#### DADOS FORNECIDOS
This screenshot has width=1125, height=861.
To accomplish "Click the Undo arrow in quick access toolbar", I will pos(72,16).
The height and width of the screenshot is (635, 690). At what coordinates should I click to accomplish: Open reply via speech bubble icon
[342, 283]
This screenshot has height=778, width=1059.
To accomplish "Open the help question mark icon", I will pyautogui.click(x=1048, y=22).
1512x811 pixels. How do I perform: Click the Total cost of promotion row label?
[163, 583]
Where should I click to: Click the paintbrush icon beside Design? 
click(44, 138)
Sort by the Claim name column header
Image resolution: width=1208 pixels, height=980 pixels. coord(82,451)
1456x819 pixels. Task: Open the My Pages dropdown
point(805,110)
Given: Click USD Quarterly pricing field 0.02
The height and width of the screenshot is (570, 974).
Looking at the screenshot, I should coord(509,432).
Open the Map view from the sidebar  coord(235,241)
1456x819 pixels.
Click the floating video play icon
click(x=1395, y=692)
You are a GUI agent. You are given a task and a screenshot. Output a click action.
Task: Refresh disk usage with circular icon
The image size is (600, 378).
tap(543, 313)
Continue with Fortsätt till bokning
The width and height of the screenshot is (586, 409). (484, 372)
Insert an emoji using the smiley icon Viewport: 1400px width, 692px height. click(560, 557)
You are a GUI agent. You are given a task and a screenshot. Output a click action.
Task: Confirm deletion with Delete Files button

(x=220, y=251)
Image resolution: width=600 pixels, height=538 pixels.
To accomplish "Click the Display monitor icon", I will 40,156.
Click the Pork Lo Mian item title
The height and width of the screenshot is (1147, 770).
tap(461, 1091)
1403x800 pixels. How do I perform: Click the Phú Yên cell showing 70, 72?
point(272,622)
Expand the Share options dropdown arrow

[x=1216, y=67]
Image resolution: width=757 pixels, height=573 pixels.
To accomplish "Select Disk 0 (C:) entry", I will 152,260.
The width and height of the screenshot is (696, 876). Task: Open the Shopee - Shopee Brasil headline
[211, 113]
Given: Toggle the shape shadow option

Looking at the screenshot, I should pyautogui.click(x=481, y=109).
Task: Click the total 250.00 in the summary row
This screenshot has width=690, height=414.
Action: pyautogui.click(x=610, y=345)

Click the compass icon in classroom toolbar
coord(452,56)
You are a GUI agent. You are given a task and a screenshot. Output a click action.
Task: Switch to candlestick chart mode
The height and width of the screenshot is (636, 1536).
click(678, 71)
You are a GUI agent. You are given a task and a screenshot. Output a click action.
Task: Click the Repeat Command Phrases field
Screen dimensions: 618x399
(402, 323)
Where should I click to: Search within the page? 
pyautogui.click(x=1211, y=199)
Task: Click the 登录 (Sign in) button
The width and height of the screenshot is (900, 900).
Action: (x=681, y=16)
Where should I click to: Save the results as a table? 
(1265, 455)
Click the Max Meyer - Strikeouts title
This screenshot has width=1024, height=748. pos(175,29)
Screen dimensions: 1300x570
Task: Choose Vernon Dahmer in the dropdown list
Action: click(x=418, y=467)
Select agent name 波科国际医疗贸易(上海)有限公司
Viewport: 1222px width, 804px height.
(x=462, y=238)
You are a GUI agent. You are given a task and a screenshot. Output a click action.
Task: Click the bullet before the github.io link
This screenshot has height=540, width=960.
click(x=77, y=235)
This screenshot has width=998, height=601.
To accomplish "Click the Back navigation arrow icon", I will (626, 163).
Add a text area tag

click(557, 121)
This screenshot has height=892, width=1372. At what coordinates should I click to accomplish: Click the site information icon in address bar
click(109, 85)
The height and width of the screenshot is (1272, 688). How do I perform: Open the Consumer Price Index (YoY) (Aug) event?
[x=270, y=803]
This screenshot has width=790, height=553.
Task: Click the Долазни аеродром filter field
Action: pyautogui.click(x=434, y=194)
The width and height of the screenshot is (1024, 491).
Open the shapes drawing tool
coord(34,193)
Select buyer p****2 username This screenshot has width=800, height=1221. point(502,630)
########
=== RESUMO DA TAREFA ===
Você pode reescrever todas as linhas dos dados acima como uma lista JSON de strings, com uma string por linha e sem as linhas em branco?

=== RESPOSTA ===
[
  "This screenshot has width=1125, height=861.",
  "To accomplish \"Click the Undo arrow in quick access toolbar\", I will pos(72,16).",
  "The height and width of the screenshot is (635, 690). At what coordinates should I click to accomplish: Open reply via speech bubble icon",
  "[342, 283]",
  "This screenshot has height=778, width=1059.",
  "To accomplish \"Open the help question mark icon\", I will pyautogui.click(x=1048, y=22).",
  "1512x811 pixels. How do I perform: Click the Total cost of promotion row label?",
  "[163, 583]",
  "Where should I click to: Click the paintbrush icon beside Design? ",
  "click(44, 138)",
  "Sort by the Claim name column header",
  "Image resolution: width=1208 pixels, height=980 pixels. coord(82,451)",
  "1456x819 pixels. Task: Open the My Pages dropdown",
  "point(805,110)",
  "Given: Click USD Quarterly pricing field 0.02",
  "The height and width of the screenshot is (570, 974).",
  "Looking at the screenshot, I should coord(509,432).",
  "Open the Map view from the sidebar  coord(235,241)",
  "1456x819 pixels.",
  "Click the floating video play icon",
  "click(x=1395, y=692)",
  "You are a GUI agent. You are given a task and a screenshot. Output a click action.",
  "Task: Refresh disk usage with circular icon",
  "The image size is (600, 378).",
  "tap(543, 313)",
  "Continue with Fortsätt till bokning",
  "The width and height of the screenshot is (586, 409). (484, 372)",
  "Insert an emoji using the smiley icon Viewport: 1400px width, 692px height. click(560, 557)",
  "You are a GUI agent. You are given a task and a screenshot. Output a click action.",
  "Task: Confirm deletion with Delete Files button",
  "(x=220, y=251)",
  "Image resolution: width=600 pixels, height=538 pixels.",
  "To accomplish \"Click the Display monitor icon\", I will 40,156.",
  "Click the Pork Lo Mian item title",
  "The height and width of the screenshot is (1147, 770).",
  "tap(461, 1091)",
  "1403x800 pixels. How do I perform: Click the Phú Yên cell showing 70, 72?",
  "point(272,622)",
  "Expand the Share options dropdown arrow",
  "[x=1216, y=67]",
  "Image resolution: width=757 pixels, height=573 pixels.",
  "To accomplish \"Select Disk 0 (C:) entry\", I will 152,260.",
  "The width and height of the screenshot is (696, 876). Task: Open the Shopee - Shopee Brasil headline",
  "[211, 113]",
  "Given: Toggle the shape shadow option",
  "Looking at the screenshot, I should pyautogui.click(x=481, y=109).",
  "Task: Click the total 250.00 in the summary row",
  "This screenshot has width=690, height=414.",
  "Action: pyautogui.click(x=610, y=345)",
  "Click the compass icon in classroom toolbar",
  "coord(452,56)",
  "You are a GUI agent. You are given a task and a screenshot. Output a click action.",
  "Task: Switch to candlestick chart mode",
  "The height and width of the screenshot is (636, 1536).",
  "click(678, 71)",
  "You are a GUI agent. You are given a task and a screenshot. Output a click action.",
  "Task: Click the Repeat Command Phrases field",
  "Screen dimensions: 618x399",
  "(402, 323)",
  "Where should I click to: Search within the page? ",
  "pyautogui.click(x=1211, y=199)",
  "Task: Click the 登录 (Sign in) button",
  "The width and height of the screenshot is (900, 900).",
  "Action: (x=681, y=16)",
  "Where should I click to: Save the results as a table? ",
  "(1265, 455)",
  "Click the Max Meyer - Strikeouts title",
  "This screenshot has width=1024, height=748. pos(175,29)",
  "Screen dimensions: 1300x570",
  "Task: Choose Vernon Dahmer in the dropdown list",
  "Action: click(x=418, y=467)",
  "Select agent name 波科国际医疗贸易(上海)有限公司",
  "Viewport: 1222px width, 804px height.",
  "(x=462, y=238)",
  "You are a GUI agent. You are given a task and a screenshot. Output a click action.",
  "Task: Click the bullet before the github.io link",
  "This screenshot has height=540, width=960.",
  "click(x=77, y=235)",
  "This screenshot has width=998, height=601.",
  "To accomplish \"Click the Back navigation arrow icon\", I will (626, 163).",
  "Add a text area tag",
  "click(557, 121)",
  "This screenshot has height=892, width=1372. At what coordinates should I click to accomplish: Click the site information icon in address bar",
  "click(109, 85)",
  "The height and width of the screenshot is (1272, 688). How do I perform: Open the Consumer Price Index (YoY) (Aug) event?",
  "[x=270, y=803]",
  "This screenshot has width=790, height=553.",
  "Task: Click the Долазни аеродром filter field",
  "Action: pyautogui.click(x=434, y=194)",
  "The width and height of the screenshot is (1024, 491).",
  "Open the shapes drawing tool",
  "coord(34,193)",
  "Select buyer p****2 username This screenshot has width=800, height=1221. point(502,630)"
]